▶ Work to complete
Starting at the line that contains "This screenshot has height=223, width=342.", return every line through the end of the data exactly, without pictures.

▶ Data provided
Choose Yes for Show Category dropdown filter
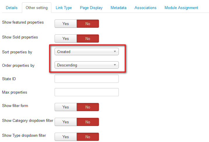 pyautogui.click(x=66, y=122)
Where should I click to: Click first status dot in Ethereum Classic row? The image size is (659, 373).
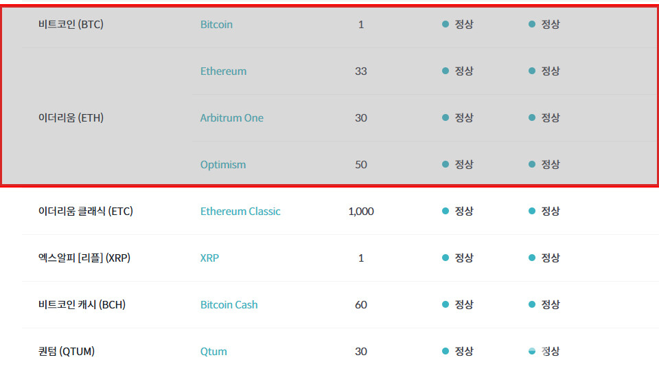point(446,211)
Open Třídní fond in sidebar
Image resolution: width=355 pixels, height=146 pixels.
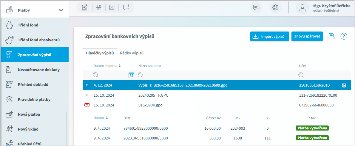click(x=28, y=25)
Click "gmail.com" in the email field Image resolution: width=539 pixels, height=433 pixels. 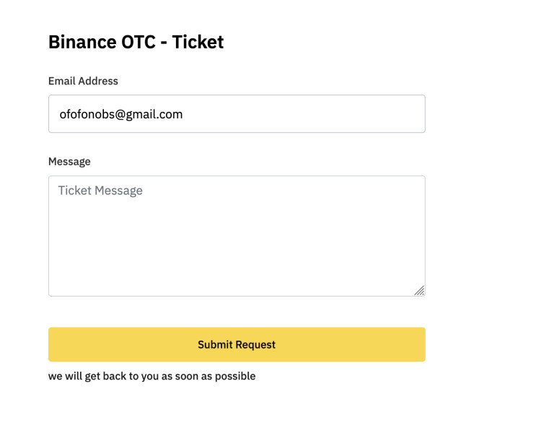[154, 114]
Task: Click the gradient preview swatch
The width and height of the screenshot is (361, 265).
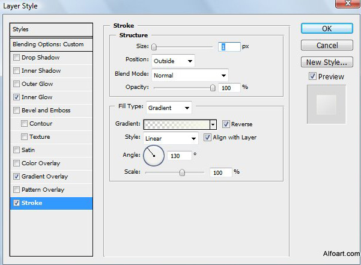Action: (x=177, y=124)
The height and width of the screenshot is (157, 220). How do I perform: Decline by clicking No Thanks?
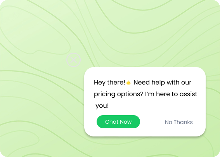179,122
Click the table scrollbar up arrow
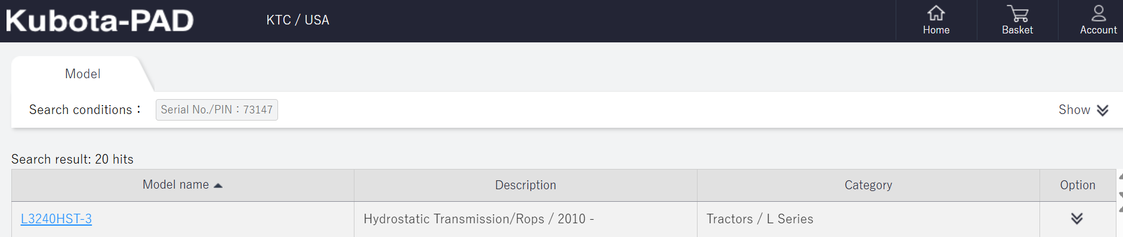The height and width of the screenshot is (237, 1123). pos(1120,177)
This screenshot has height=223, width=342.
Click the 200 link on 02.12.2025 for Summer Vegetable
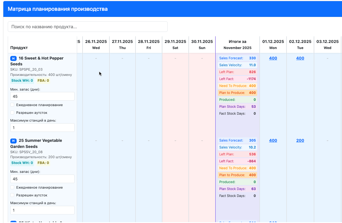pos(300,140)
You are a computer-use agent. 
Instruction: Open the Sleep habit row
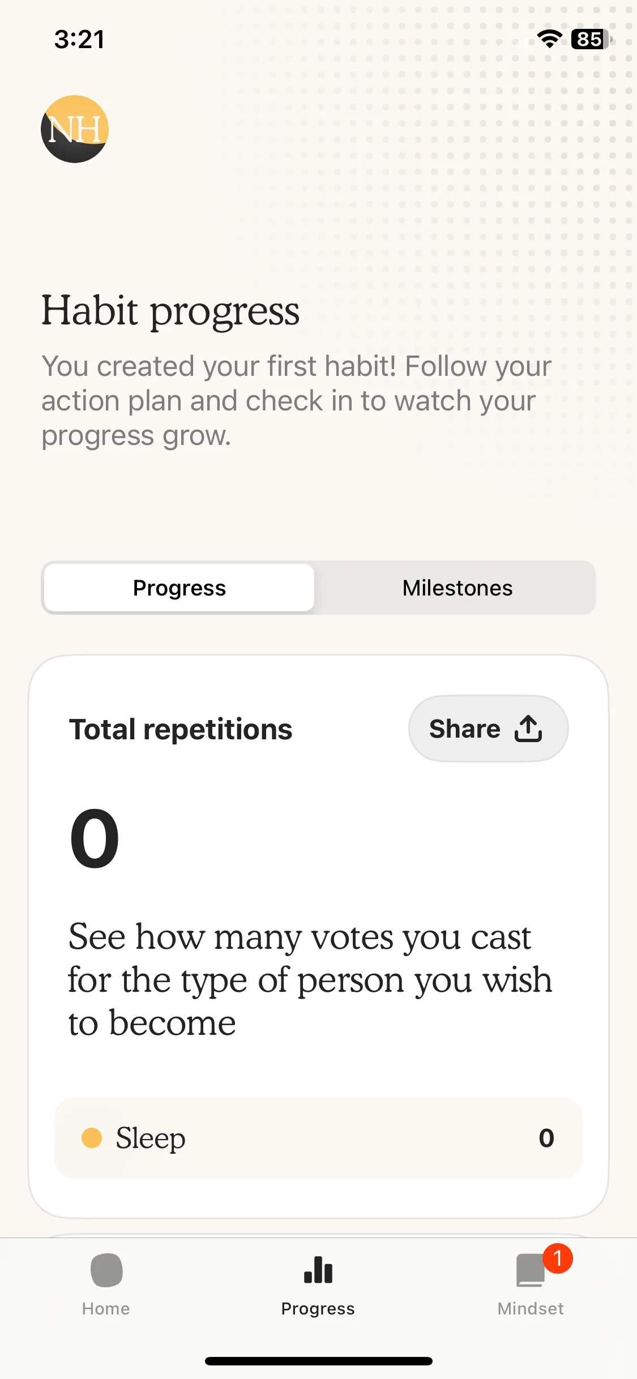tap(318, 1138)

▶ Task output
This screenshot has height=223, width=342.
Click the 200 link on 02.12.2025 for Summer Vegetable
pos(300,140)
You are a computer-use agent. 
Instruction: Open the Sleep habit row
tap(318, 1138)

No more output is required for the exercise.